Each reflective spatial light modulator 4B, 4G, 4R
In, the luminous fluxes Lb1, Lg1, Lr1 of the respective color components are
When incident on the corresponding polarization separation type diffractive optical elements Hb, Hg, Hr, the P (or S) polarization component, which is the polarization component having the maximum diffraction efficiency, is diffracted, and each reflection type spatial light modulator 4B. , 4G, 4R incident on the polarization modulation elements (liquid crystal modulation layers) substantially vertically. The P (or S) polarization component incident on the polarization modulation element becomes an S (or P) polarization component according to the degree of modulation in the polarization modulation element, and is reflected by the reflection layer in this polarization modulation element. And re-enters the polarization separation type diffractive optical elements Hb, Hg, and Hr. The polarization separation type diffractive optical elements Hb, Hg and Hr are P
Since the (or S) polarization component is mainly diffracted, the S (or P) reflected from the polarization modulation element is reflected.
The polarization components are polarization separation type diffractive optical elements Hb, Hg, Hr.
Except for the diffraction efficiency which S has for the S (or P) polarization component, the polarization separation type diffractive optical elements Hb, Hg,
Permeate Hr.
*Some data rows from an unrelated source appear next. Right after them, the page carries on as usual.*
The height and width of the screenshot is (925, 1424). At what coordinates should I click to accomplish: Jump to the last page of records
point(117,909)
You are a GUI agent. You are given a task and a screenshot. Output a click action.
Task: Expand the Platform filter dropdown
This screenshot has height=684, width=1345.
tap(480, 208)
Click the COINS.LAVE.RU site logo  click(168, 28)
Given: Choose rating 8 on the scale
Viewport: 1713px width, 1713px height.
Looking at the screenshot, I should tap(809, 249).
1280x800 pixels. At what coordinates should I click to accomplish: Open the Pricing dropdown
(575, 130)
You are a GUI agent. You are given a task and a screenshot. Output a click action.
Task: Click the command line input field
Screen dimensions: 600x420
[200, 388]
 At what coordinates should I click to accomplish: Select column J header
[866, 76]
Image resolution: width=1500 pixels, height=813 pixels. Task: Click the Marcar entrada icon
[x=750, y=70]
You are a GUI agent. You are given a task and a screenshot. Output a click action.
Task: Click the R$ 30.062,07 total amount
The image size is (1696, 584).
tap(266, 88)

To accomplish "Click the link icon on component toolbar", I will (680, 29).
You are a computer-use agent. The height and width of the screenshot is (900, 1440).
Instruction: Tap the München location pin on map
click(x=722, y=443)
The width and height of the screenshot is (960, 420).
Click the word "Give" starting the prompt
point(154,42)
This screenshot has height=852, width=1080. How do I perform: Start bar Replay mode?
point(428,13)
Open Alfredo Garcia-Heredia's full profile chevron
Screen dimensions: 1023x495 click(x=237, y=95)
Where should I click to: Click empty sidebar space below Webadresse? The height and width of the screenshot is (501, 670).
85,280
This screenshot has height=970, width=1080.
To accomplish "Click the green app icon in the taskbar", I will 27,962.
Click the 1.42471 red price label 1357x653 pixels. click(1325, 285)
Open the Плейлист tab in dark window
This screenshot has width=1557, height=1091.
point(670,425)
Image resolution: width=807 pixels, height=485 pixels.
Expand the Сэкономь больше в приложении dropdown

In this way, the modulated lights Lb2, Lg2 transmitted through the polarization splitting type diffractive optical elements Hb, Hg, Hr.
Lr2 is incident on the second regions of the corresponding dichroic mirrors 3b and 3g.

The second modulated light Lg2 reflected by the second reflective spatial light modulator 4G and the third modulated light Lr2 reflected by the third reflective spatial light modulator 4R are
The second modulated light Lg2 is incident on the second region of the second dichroic mirror 3g, is reflected by the second dichroic mirror 3g, and the third modulated light Lr2 is transmitted through the second dichroic mirror 3g. Is synthesized by.

The first modulated light Lb2 reflected by the first reflective spatial light modulator 4B, and the second dichroic mirror 3g through the second and third reflective spatial light modulators 4G and 4R. The light flux combined in the first dichroic mirror 3b is incident on the second region of the first dichroic mirror 3b,
The modulated light Lb2 is reflected by the first dichroic mirror 3b, and the light flux is transmitted through the first dichroic mirror 3b to be combined.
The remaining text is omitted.